Subsequent health-care utilization associated with early physical therapy for new episodes of low back pain in older adults.

Spine J 2017 03 17;17(3):380-389. Epub 2016 Oct 17.

Comparative Effectiveness, Cost and Outcomes Research Center, University of Washington, 4333 Brooklyn Ave. NE Box 359455, 14th Floor Seattle, WA 98105.

Background: The association between early physical therapy (PT) and subsequent health-care utilization following a new visit for low back pain is not clear, particularly in the setting of acute low back pain.

Purpose: This study aimed to estimate the association between initiating early PT following a new visit for an episode of low back pain and subsequent back pain-specific health-care utilization in older adults.

Design/setting: This is a prospective cohort study. Data were collected at three integrated health-care systems in the United States through the Back Pain Outcomes using Longitudinal Data (BOLD) registry.

Patient Sample: We recruited 4,723 adults, aged 65 and older, presenting to a primary care setting with a new episode of low back pain.

Outcome Measures: Primary outcome was total back pain-specific relative value units (RVUs), from days 29 to 365. Secondary outcomes included overall RVUs for all health care and use of specific health-care services including imaging (x-ray and magnetic resonance imaging [MRI] or computed tomography [CT]), emergency department visits, physician visits, PT, spinal injections, spinal surgeries, and opioid use.

Methods: We compared patients who had early PT (initiated within 28 days of the index visit) with those not initiating early PT using appropriate, generalized linear models to adjust for potential confounding variables.

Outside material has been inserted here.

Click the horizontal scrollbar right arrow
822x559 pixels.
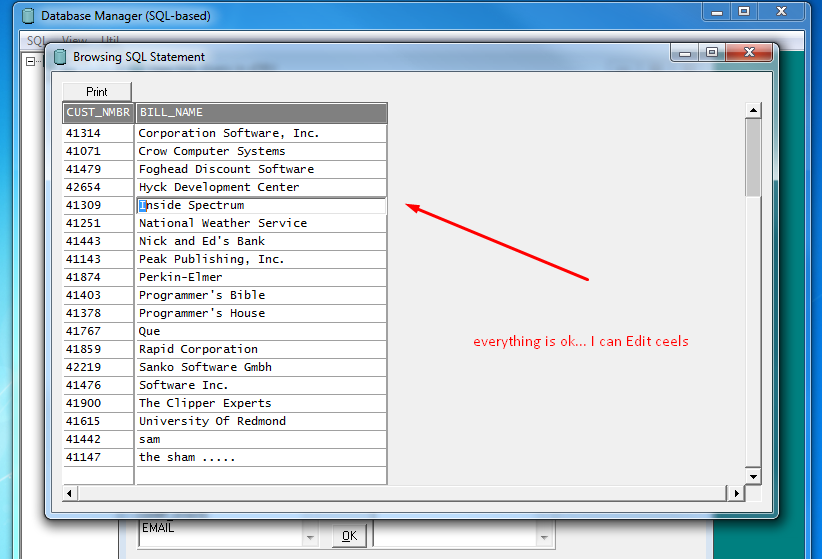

Results: Adjusted analysis found no statistically significant difference in total spine RVUs between the two groups (ratio of means 1.19, 95% CI of 0.72-1.96, p=.49). For secondary outcomes, only the difference between total spine imaging RVUs and total PT RVUs was statistically significant. The early PT group had greater PT RVUs; the ratio of means was 2.56 (95% CI of 2.17-3.03, p<.001). The early PT group had greater imaging RVUs; the ratio of means was 1.37 (95% CI of 1.09-1.71, p=.01.) CONCLUSIONS: We found that in a group of older adults presenting for a new episode of low back pain, the use of early PT is not associated with any statistically significant difference in subsequent back pain-specific health-care utilization compared with patients not receiving early PT.